Microstructural refinement of Ni/Gd0.2Ce0.8O2−δ (Ni/GDC20) anode by wet-infiltration of PdCl2 precursor was studied to further improve the anodic performance of low temperature solid oxide fuel cell (LT-SOFC). The effect of <1wt% of Pd loadings on polarization resistance of Ni/GDC cermet anodes for H2 oxidation reaction was examined using symmetric Ni–GDC20|GDC20|Pt electrolyte-supported cells at 400–600°C. Nanostructure evolution before and after H2 reduction at 600°C and also after anodic performance test revealed effectiveness of PdO loading content on the nanoparticles architecture, with PdO as the sole Pd-phase after calcination at 600°C with no residual chloride.

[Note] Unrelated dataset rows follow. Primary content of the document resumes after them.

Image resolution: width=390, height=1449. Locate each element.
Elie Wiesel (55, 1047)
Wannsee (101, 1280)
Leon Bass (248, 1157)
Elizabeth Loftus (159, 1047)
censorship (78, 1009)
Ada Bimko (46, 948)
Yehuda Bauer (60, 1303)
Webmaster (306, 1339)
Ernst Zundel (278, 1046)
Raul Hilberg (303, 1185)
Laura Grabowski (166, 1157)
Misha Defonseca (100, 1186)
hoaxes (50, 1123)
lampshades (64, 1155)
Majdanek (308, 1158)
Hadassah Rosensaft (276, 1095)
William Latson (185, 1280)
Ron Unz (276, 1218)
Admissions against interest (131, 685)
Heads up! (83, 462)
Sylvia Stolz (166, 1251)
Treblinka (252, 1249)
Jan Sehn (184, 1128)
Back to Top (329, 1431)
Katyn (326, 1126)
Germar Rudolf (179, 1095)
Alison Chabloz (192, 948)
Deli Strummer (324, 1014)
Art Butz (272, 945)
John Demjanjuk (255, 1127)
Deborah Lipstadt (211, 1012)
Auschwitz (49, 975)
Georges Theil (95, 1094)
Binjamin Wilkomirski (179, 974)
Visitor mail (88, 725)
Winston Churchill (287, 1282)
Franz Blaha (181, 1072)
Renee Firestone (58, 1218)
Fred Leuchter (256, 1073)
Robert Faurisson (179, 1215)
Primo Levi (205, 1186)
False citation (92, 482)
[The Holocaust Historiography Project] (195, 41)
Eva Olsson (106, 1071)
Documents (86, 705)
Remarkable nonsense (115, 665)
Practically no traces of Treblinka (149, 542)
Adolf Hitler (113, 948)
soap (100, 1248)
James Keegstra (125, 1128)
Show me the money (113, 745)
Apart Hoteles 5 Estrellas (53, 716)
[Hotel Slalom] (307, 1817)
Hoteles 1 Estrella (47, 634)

In the process of H2 reduction in high loading of PdO (0.26mg/cm2), a nano-grained network of metallic palladium (Pd0) containing nanopores structure, which resulted from 40% volume deoxidizing shrinkage of PdO, was developed on the anode surface. But, in the case of small loading, PdHx phase indicating of H affinity of palladium and minute amounts of PdO on NiO were detected. The significant decrease of anodic polarization resistance, e.g. ~100 times at 500°C, on highly Pd-infiltrated anode was accompanied with≤40nm agglomerates in Pd-nanonetwork and 45% oxidizing of Pd0 to PdO in H2 environment. Detailed anodic impedance analysis and activation energy (Ea) evaluation can be denoted to a balance between the Ea of reaction-limiting step of charge transfer and the Ea of the facilitating step of diffusion/adsorption/dissociation of the arrived O2− species to triple phase boundaries (TPBs). Our findings verified that oxygen spillovering on the Pd0/PdO-pair nanocoating caused by the shift of the TPBs to the nanocoating-pair for H2 oxidation reaction in LT-SOFC.